# PAGE EXTRACT

Please leave me a comment and let me know your thoughts on this post.  Have you had similar visions?  Do you have a concept of God/Universe/Creation that differs from the so called norm?

Take care and remember, don't have nightmares!


Sara

Friday 13 April 2018

The Woman Who Fell To Earth, Aliens & Galactic Families, Night Time Visits From Spirits & Men In White Robes




Hello,

Apologies for not having posted yesterday but I have been ill with tonsillitis.  Nice!  Anyway, I am here now and I have lots to tell you as always.

However, first I want to talk about a comment I received from a lady on a FB advert for my book.  She told me that she often sees a man in black at the bottom of her bed when she is just waking up.  Her heart pounds when she sees him and she is afraid.  But when she asks him to leave he always does.

This reminded me of one of my first experiences seeing ghosts when I was still living at home with my parents in Newcastle.  They'd left early morning, around 5.00am to retrieve my brother from University in Hull for the Christmas holidays and I was alone.  It was too early for me to rise so I lay in bed with the two family dogs curled up on either side of my feet.  I remembering dozing having been awake when they left and being a little concerned at being left alone.

My eyes were closed but I know I was awake.  The bedroom door was wide open and the landing light was on.  I remember seeing the landing in my mind and the stairs leading up to it.  Although I could not see the person, I knew a man was walking up them.  He crossed the landing and entered my bedroom.  My heart started to thud like an express train and I remember screaming at myself in my mind that I wasn't imagining it there really was someone standing in my room.

I couldn't tell where he was in the room but all of a sudden I knew he was moving again.  I still couldn't see him but I could sense and feel his presence.  He came to stand next to the bed and l felt a part of him press against my arm.  That was it.  I wasn't going to take anymore.  I could really feel him pressing against me.  I sat straight up in bed with a cry, eyes wide open and the whole thing stopped.  I got up putting every light on but no one was in the room.

I will never forget it.  You can read about it in my book, The Man in Black along with how the MIBs helped me evade being caught up in the Barcelona Terrorist Attacks.  I now know it was Nathan even though at the time I presumed it might be the spirit of my dead Uncle.  I wouldn't see Nathan for real until 2011, many years later

I just have to interject here and tell you what I am having to put up with while writing this post.  I am once more, arguing with Nathan and the rest of my MIBs.  Sometimes I just don't like the way I am led by my guides.  There appears to be a lot of pain and hardship involved and I am tired.  So I get angry and throw my toys out of the pram, shunning them.  They hate it. Lol.  Nathan is pacing the floor around me and the table I am working on.  I can also feel him leaning over me, breathing down my neck as he tries to attract my attention.  He is not going to win until my feelings are understood.

Rowing with your Guides appears to be a common thing while going through the pain of a spiritual awakening.  Even Victor Oddo who I regularly watch on YouTube and a close friend have the same experience.  None of us like being told what to do.

That does not stop my MIBs.  I went out for something to eat earlier and to start formulating my ideas for this post.  I duly ignored them but I could still hear them advising me what would be good for me to eat on the menu and when to finish to stop my stomach hurting and my IBS from flaring up!  They never stop.

# WORK TO DO
• A. From the blog post, write out the passage starting at "Please leave me" and ending at "so called norm?".
• B. Answer these questions from the blog post:
(i) What illness kept the writer from posting the day before?
(ii) Why did the writer's parents leave early that morning?
(iii) In what year did the writer first see Nathan for real?

# LISTED RECORDS
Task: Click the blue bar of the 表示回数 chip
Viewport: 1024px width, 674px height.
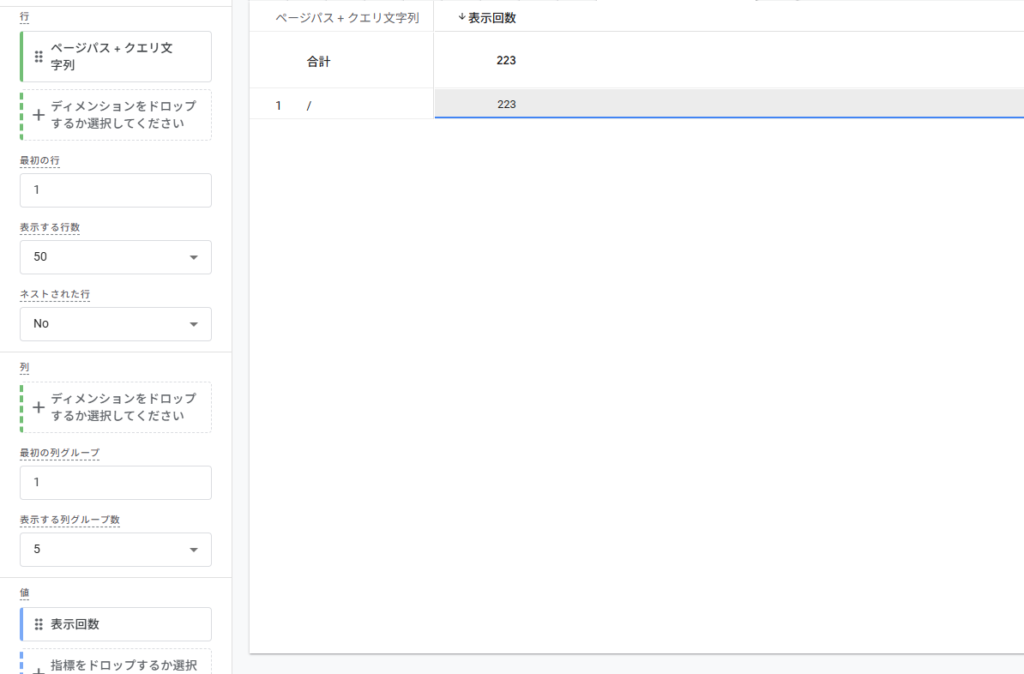Action: pos(21,624)
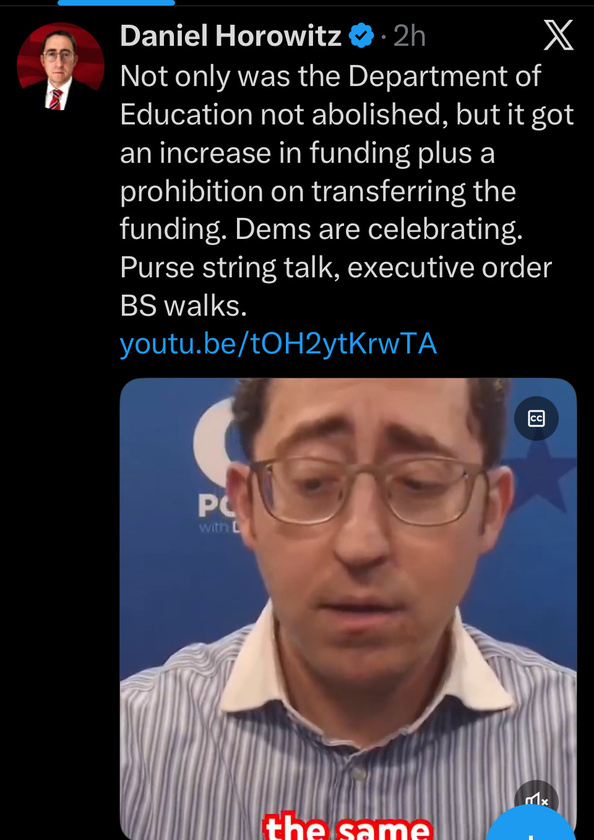Image resolution: width=594 pixels, height=840 pixels.
Task: Click the Daniel Horowitz display name
Action: coord(231,37)
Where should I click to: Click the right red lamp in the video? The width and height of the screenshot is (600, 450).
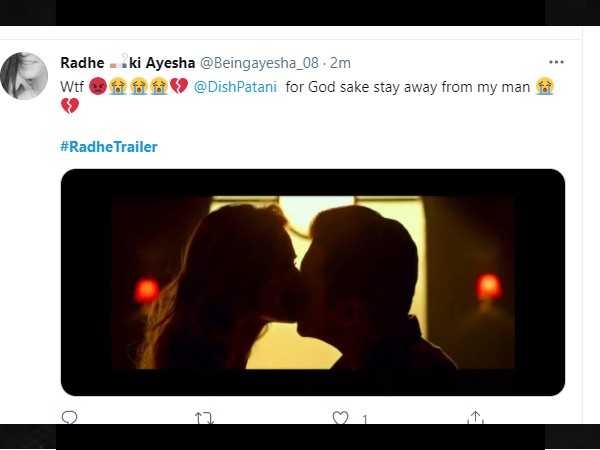488,287
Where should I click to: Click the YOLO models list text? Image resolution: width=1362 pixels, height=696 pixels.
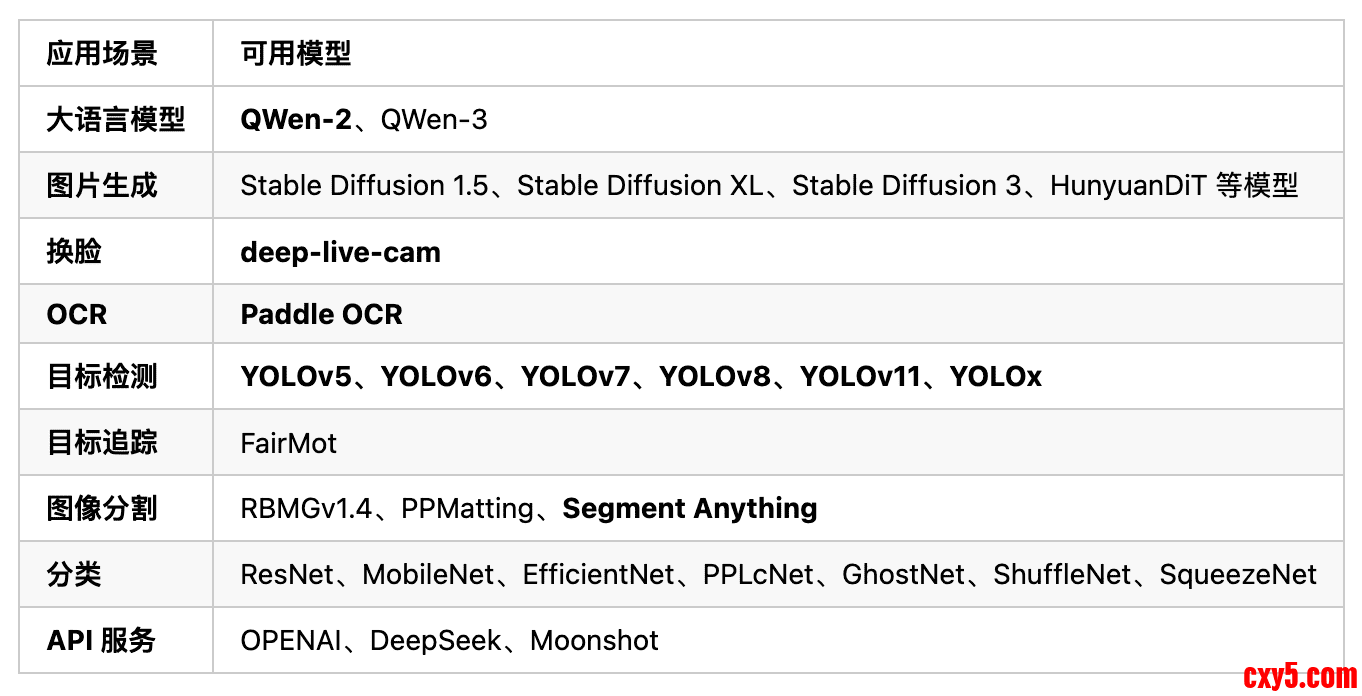(641, 377)
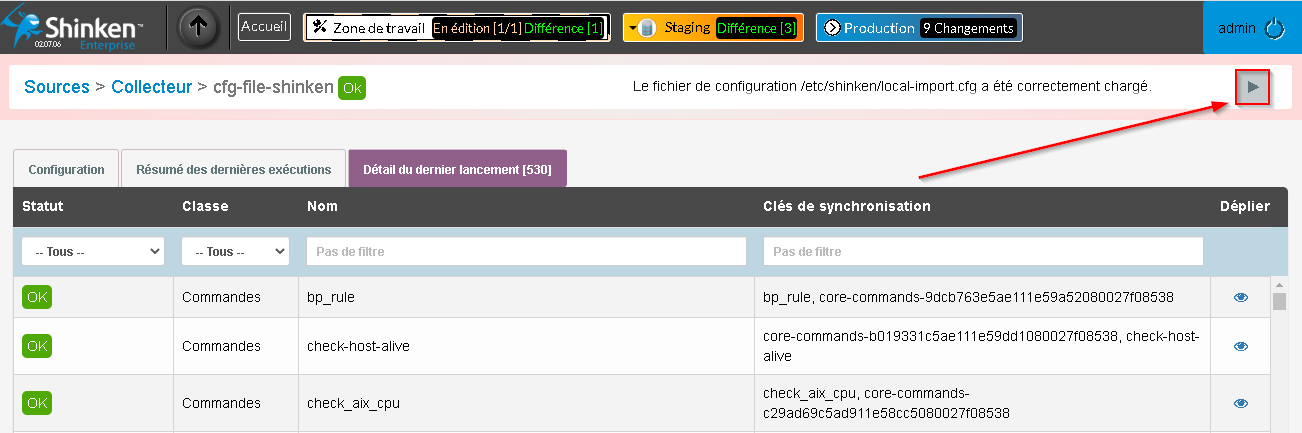Screen dimensions: 1302x433
Task: Click the admin power icon
Action: pos(1274,29)
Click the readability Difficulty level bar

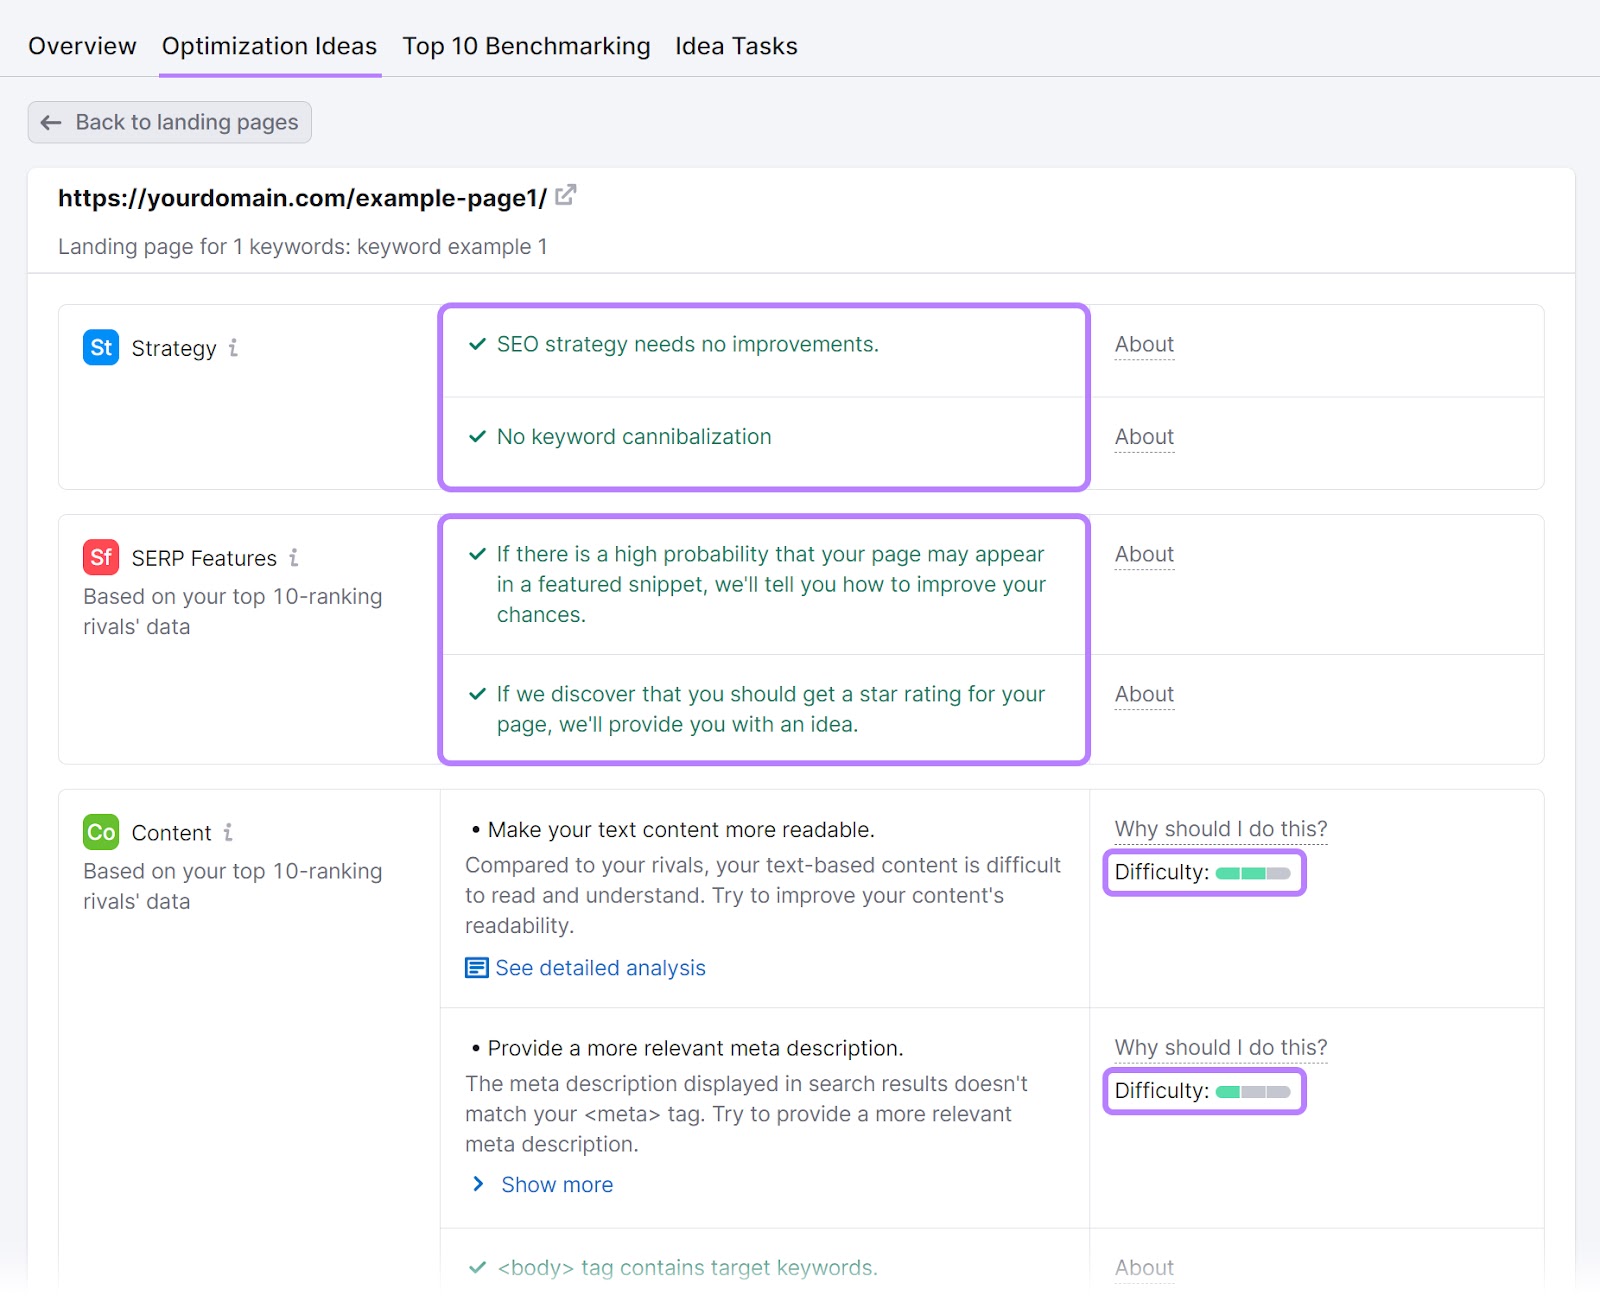coord(1252,873)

# EXERCISE RESULTS
• A.
Please leave me a comment and let me know your thoughts on this post.  Have you had similar visions?  Do you have a concept of God/Universe/Creation that differs from the so called norm?

• B.
(i) Tonsillitis.
(ii) To bring the writer's brother home from University in Hull for the Christmas holidays.
(iii) 2011.